Your assignment =
Turn the entries from the line containing "on activities-icon: △." through the line containing "at (100, 116)." into a Markdown table with the columns Row and Line. Number each nonblank line, and skip the blank ones.

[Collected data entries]
*** Block opens ***
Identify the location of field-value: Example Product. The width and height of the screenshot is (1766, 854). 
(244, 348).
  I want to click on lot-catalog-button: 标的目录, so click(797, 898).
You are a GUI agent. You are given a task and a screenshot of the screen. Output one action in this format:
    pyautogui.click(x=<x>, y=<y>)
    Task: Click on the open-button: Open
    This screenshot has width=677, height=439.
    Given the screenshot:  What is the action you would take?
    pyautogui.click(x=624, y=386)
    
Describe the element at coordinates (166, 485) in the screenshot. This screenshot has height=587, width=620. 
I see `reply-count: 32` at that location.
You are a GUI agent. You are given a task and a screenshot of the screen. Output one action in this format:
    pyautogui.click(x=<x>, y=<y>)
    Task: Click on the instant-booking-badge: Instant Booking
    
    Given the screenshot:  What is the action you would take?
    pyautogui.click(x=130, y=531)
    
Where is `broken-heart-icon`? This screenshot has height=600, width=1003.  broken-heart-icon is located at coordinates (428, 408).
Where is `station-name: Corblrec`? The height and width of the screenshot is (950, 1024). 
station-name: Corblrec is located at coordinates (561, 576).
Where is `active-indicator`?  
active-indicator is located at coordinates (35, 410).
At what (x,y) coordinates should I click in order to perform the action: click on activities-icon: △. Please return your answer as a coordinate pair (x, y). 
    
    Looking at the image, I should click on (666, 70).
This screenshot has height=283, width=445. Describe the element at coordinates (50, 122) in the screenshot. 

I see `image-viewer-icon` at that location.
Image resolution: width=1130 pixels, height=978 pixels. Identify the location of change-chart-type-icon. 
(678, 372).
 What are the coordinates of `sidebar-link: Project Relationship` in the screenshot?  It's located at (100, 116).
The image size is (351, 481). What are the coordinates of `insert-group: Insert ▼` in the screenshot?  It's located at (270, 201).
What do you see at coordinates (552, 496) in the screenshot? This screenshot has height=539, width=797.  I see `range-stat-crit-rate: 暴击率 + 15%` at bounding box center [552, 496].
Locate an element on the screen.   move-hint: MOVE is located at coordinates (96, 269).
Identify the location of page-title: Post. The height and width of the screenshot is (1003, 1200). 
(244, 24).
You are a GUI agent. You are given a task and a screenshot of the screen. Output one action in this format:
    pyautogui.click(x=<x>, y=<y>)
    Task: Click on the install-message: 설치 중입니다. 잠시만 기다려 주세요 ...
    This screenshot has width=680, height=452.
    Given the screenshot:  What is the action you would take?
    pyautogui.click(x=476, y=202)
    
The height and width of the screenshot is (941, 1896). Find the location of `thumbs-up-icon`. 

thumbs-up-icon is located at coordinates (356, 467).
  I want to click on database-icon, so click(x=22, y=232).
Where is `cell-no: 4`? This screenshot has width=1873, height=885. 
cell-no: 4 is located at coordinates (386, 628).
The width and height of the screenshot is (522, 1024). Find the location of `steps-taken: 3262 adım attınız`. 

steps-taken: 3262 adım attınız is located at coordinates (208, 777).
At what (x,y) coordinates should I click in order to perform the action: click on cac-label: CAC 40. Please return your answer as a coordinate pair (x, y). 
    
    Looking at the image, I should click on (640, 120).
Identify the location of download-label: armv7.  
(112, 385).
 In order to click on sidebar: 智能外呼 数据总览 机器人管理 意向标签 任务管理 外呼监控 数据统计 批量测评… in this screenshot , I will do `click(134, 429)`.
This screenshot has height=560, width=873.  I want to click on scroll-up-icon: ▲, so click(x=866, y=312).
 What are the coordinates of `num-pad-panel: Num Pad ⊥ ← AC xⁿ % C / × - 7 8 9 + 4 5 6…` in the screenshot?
*** Block closes ***
Result of the exercise =
| Row | Line |
|---|---|
| 1 | At what (x,y) coordinates should I click in order to perform the action: click on activities-icon: △. Please return your answer as a coordinate pair (x, y).  |
| 2 |     Looking at the image, I should click on (666, 70). |
| 3 | This screenshot has height=283, width=445. Describe the element at coordinates (50, 122) in the screenshot.  |
| 4 | I see `image-viewer-icon` at that location. |
| 5 | Image resolution: width=1130 pixels, height=978 pixels. Identify the location of change-chart-type-icon.  |
| 6 | (678, 372). |
| 7 |  What are the coordinates of `sidebar-link: Project Relationship` in the screenshot?  It's located at (100, 116). |